I think I’ve made a few mistakes in my inner work. In the process of dissolving myself into the whole, I dissolved everything. We are meant to be here with different skills and personalities. But the line between having an individual persona and an ego is fine. I guess like everything else, the feeling behind what you are doing is more important than what you are doing. If I want to sing to myself in public, am I just singing to myself because it brings me joy or am I doing it hoping someone will tell me I sing well?

I haven’t figured out how to keep the parts of me that are essential to what I am on earth to do. I didn’t mean to, but I dropped a lot of my skills. Everything I’ve done in my work has been like this though; I tear everything down, then find the middle again. The autistic mystic said that when you start showing yourself, people may not react positively at first. Sure, this is true, because you are no longer meeting their expectations of what “you” is. But I think once the people who aren’t interested in me (realized I was saying you again) at my soul level fall away, there will be space for people who are interested. Sure, there is a lot of fear to overcome. I told a friend that I wanted to change plans yesterday to do something I really wanted and it took an hour and a half for my heart rate to come back to normal, so there is work to do. I tried to tell another friend how I felt a few days before that and I was sweating for 30 minutes afterwards (I wasn’t successful this time, I was a complete doormat; at least I was successful the second time).
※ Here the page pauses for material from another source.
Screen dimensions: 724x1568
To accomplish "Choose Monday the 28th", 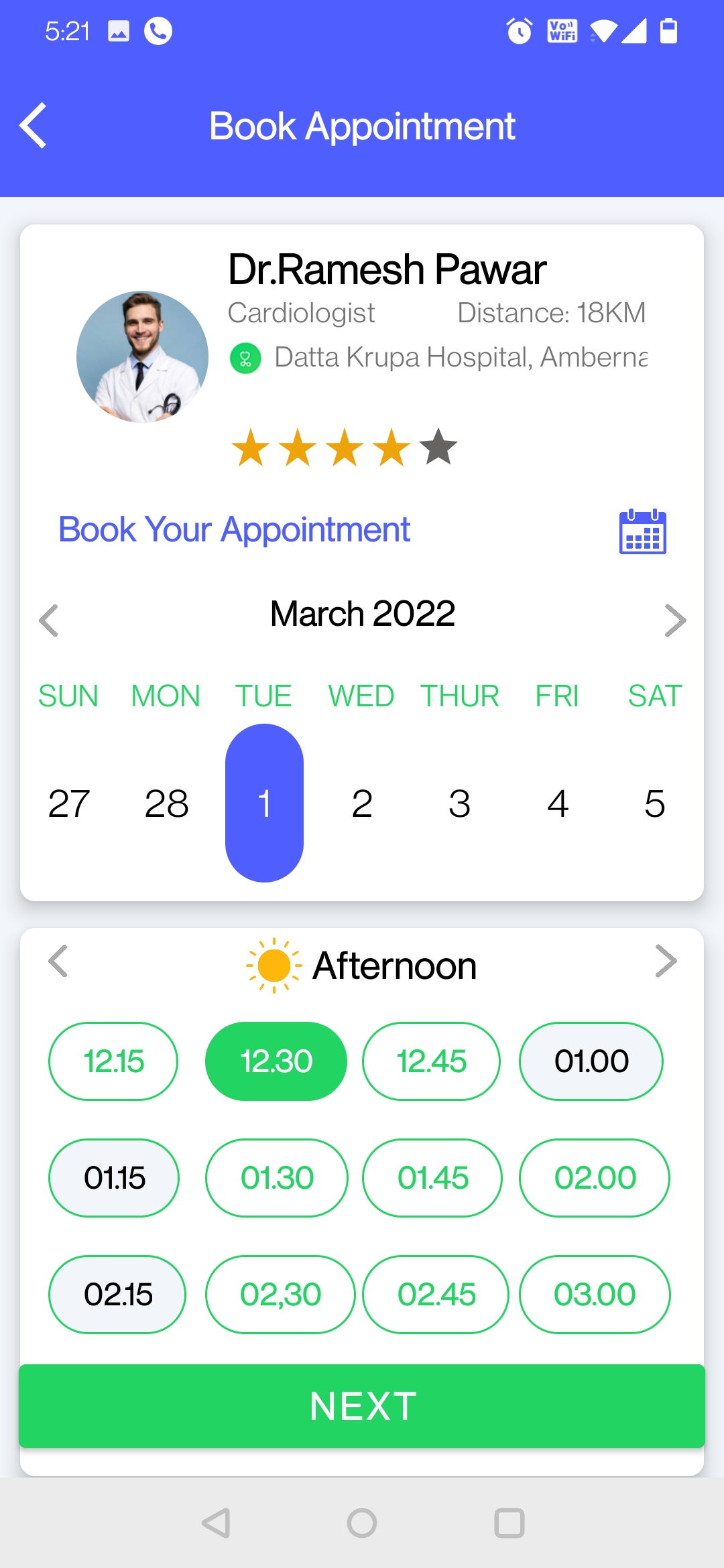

I’m finding little ways to practice allowing whoever my true self is to come in. As I think about it, I can feel energy pushing into my arms, legs, head as if there is a bubble inside my body trying to expand; maybe it is my true self trying to get some space to come forth. A random man messaged me on Instagram and asked me to meet up. I told him I wasn’t interested. As I did, I was afraid of how he would react. A complete stranger, on a virtual communication platform. I was tempted to be a caretaker of his feelings. Imagine what happens with someone I care about and in person?! So, I have to start slow. I think when I know what I want, it will be easier. It is hard to communicate when I’m in such a neutral place that I don’t even know what I want.

I remember back at a Joe Dispenza event last year, we did a particular breathing exercise. I thought, fuck it, I’ll actually try this time instead of being afraid. I did, and after the first breath I realized my consciousness had gone somewhere else only when I returned to feel my body shaking aggressively. I was impressed that I had stayed on my feet. As I walked on the beach after, the feeling I had was invincibility, but then, the thought came: why do I care what people think? The first thought. In that moment, I guess I had enough energy going to my brain to realize what I had been doing to myself. I was at a higher vibration than those thoughts. Now, I can see them, but it feels like a mountain to climb to get above them again. I’ll do it. I know it is possible. I’ve felt it.

I feel good. I now can see that I wrote what I wanted and I didn’t have anything processed prior. Seems like a good way to go into the day today: go for it, and see what happens.


One response to “Where am I? μέρος δεύτερο”

  1. Mary Barone-Bencivengo Avatar

    Find the JOY in who you were. Find the JOY in who you are. Find the JOY in discovering who you will be.